Coluna
Tecendo histórias sobre o Luto
Por Marina C Smith
A Menininha, a Matrioska e a Trança
Ao final do disco da Arca de Noé, havia uma música que eu não entendia bem por que fazia parte daquele repertório, já que não falava de nenhum bicho em suas estrofes. Tudo bem que havia uma outra música sobre um relógio e outra ainda, sobre uma aula de piano, também enigmáticas para mim. Mas aquela música era diferente, ela encerrava o álbum e trazia uma tonalidade afetiva diferentes das outras. E isso eu percebia nos olhos marejados de minha mãe. Toda vez que tocava “Menininha”, algo mudava em seu semblante. A voz era do Toquinho, “Menininha do meu coração/ Eu só quero você/ A três palmos do chão”, mas era a voz de minha mãe que ressoava naqueles versos, “Menininha não cresça mais não/ Fique pequenininha na minha canção”. Eu era a menininha, e percebia que havia algo de nós duas naquela canção. Hoje penso que também há algo de outras tantas menininhas e suas mães, e talvez da própria menininha que minha mãe fora um dia.

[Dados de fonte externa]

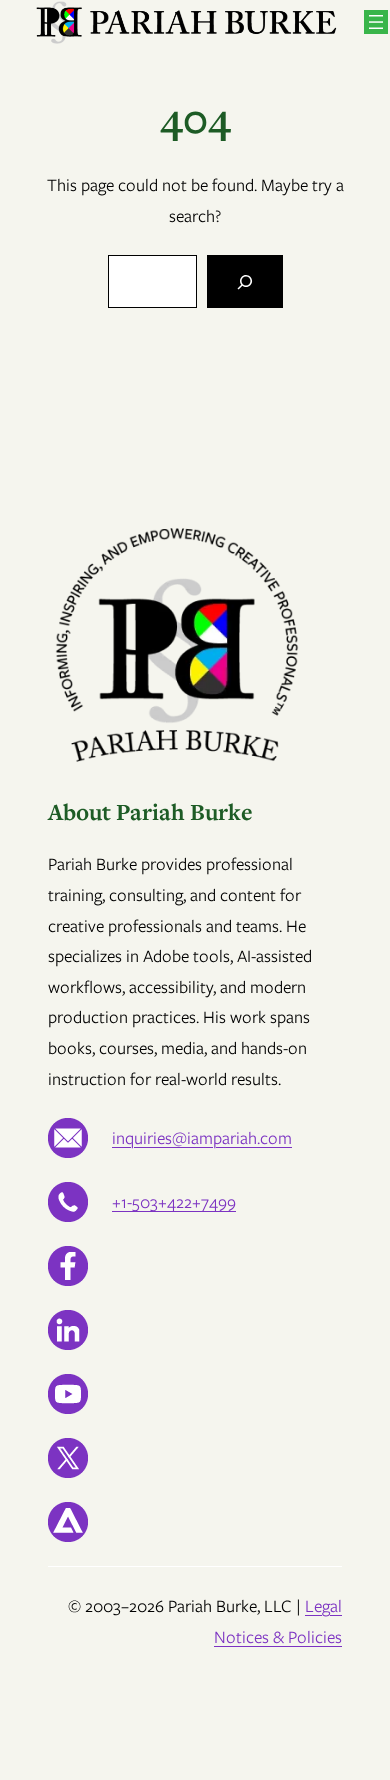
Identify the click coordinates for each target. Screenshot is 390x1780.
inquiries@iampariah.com (202, 1138)
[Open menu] (376, 22)
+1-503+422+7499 (174, 1202)
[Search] (245, 281)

Uma vez, lembro-me de perguntar-lhe o que afinal dizia aquela música que a fazia chorar, e com muita ternura, ela me explicou que falava de uma separação do crescimento. No auge dos meus 4 anos, prometi a ela que nunca nos separaríamos, que isso seria impossível. Ela me recebeu em seus braços e acarinhou meus cabelos, provavelmente sabendo que era parte inevitável da vida, mas que nem por isso, doía menos.
Tínhamos uma boneca Matrioska, que como todas de sua natureza, trazia em seu ventre uma linhagem de mães e menininhas, e mesmo para esse artefato de madeira, é preciso separar as partes, em um parto encenado, para se brincar, a diferença é que na vida não é possível trazer de volta às entranhas, a filha que uma vez se pariu. Já dizia o poeta que a saudade é o revés de um parto, quer colocar para dentro algo que não se permite voltar.
Nessa época, eu amava ouvir a história da Rapunel, a menininha-moça aprisionada em uma torre por sua madrasta-bruxa, que não queria dividi-la com o mundo. Restava sua trança, esse cordão umbilical que as unia e ao mesmo tempo as aprisionava. Separar-se é perder uma parte de si para ganhar o mundo, deixar a menininha crescer é apostar que fora da torre há algo que valha a pena ser encontrado. Um luto necessário para essa relação tão visceral entre mãe e filha.
A música da “Menininha” tomava o caminho da torre, subia pelas tranças umbilicais e tornava-se melancólica e soturna: “Fique assim meu amor, sem crescer/Porque o mundo é ruim, é ruim e você/Vai sofrer de repente/Uma desilusão/ Porque a vida é somente/ Seu bicho-papão”. Não era assim que eu sentia o mundo e nem era como minha mãe o mostrava para mim, assim escapamos da armadilha de nos encerrarmos juntas na torre de Rapunzel, ou no ventre fechado de uma Matrioska, ainda bem.
E essa menininha teve outra menininha, que hoje pede linha para crescer, desatando os nós de nossa trança primordial. Um lado desta menininha-agora-mãe, sente o peito apertado e entende os olhos marejados da mãe da menininha de outrora. É tentador desejar parar o tempo para eternizar uma ligação tão entranhada em nosso corpo de Matrioska. Mas outro lado sabe que parar o tempo é uma ilusão de morte, dentro do ventre a vida é somente espera, é fora que ela germina.